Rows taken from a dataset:
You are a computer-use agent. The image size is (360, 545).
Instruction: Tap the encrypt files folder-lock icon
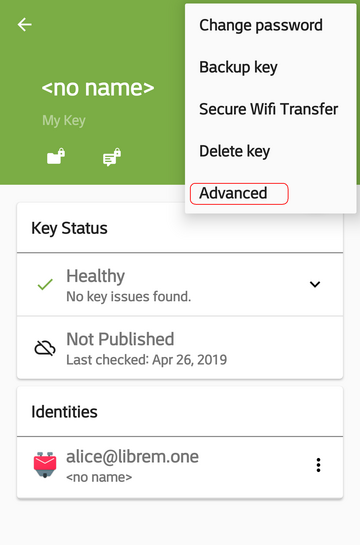(x=56, y=156)
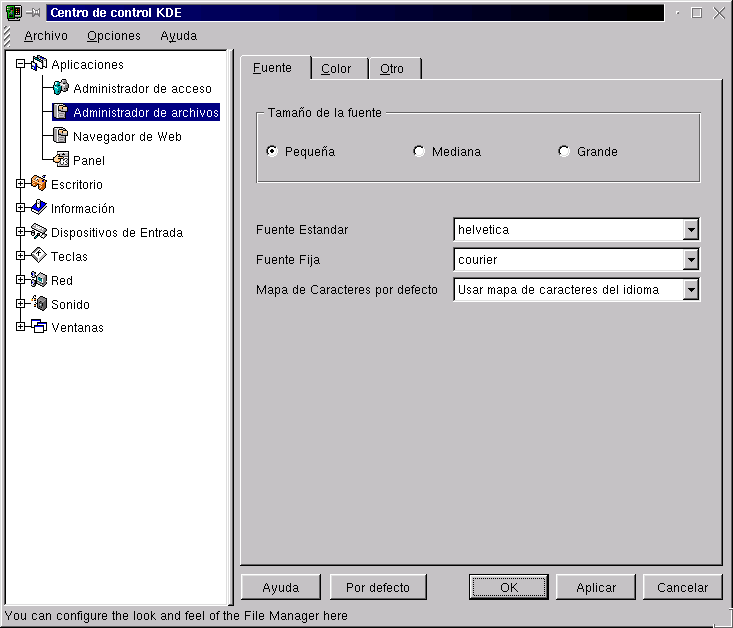
Task: Open the Opciones menu
Action: coord(113,36)
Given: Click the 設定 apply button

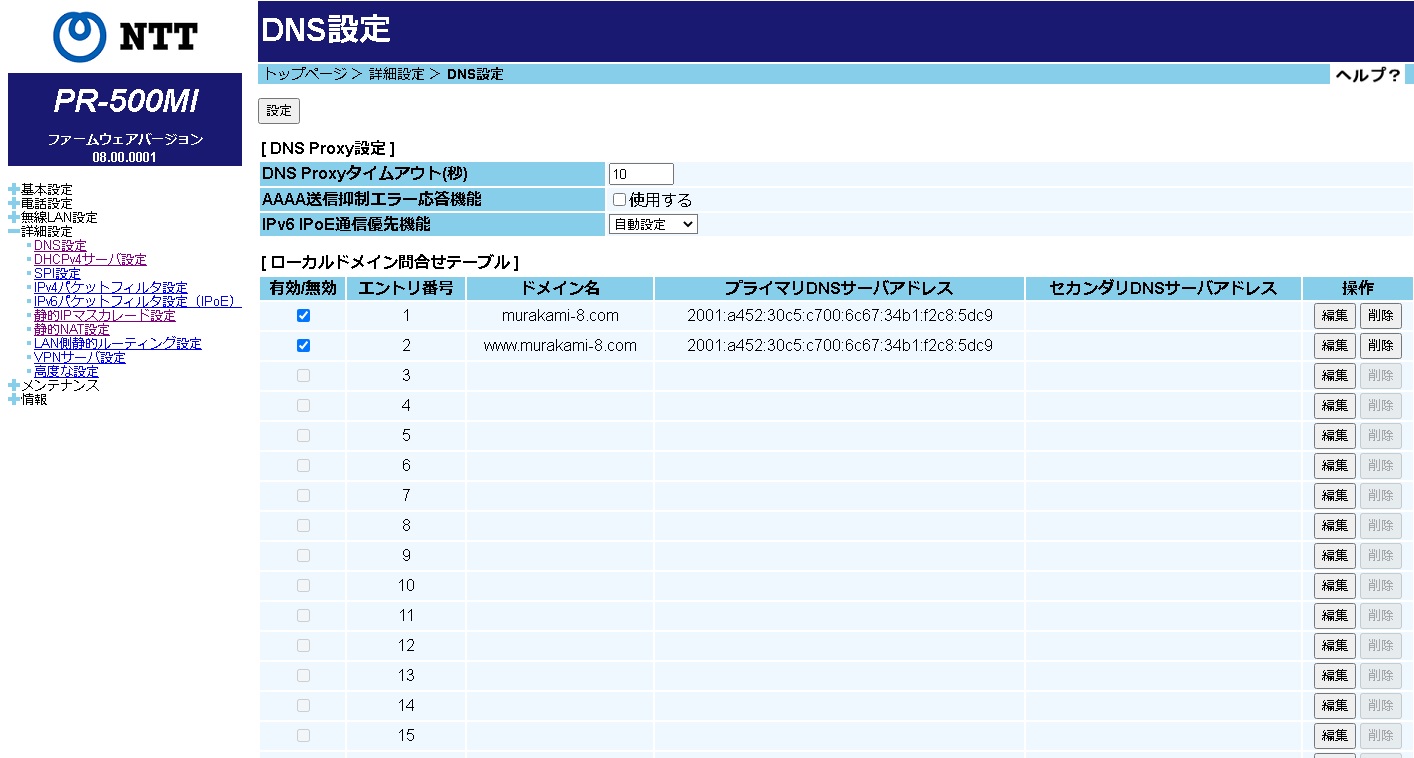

* **GOAL**
Render every line of the items above as a numbered list, skipping blank lines and leaving the pictures out.

* **FINAL RESULT**
1. You are a computer-use agent. The image size is (360, 545).
2. Instruction: Tap the encrypt files folder-lock icon
3. (x=56, y=156)
4. Task: Open the Opciones menu
5. Action: coord(113,36)
6. Given: Click the 設定 apply button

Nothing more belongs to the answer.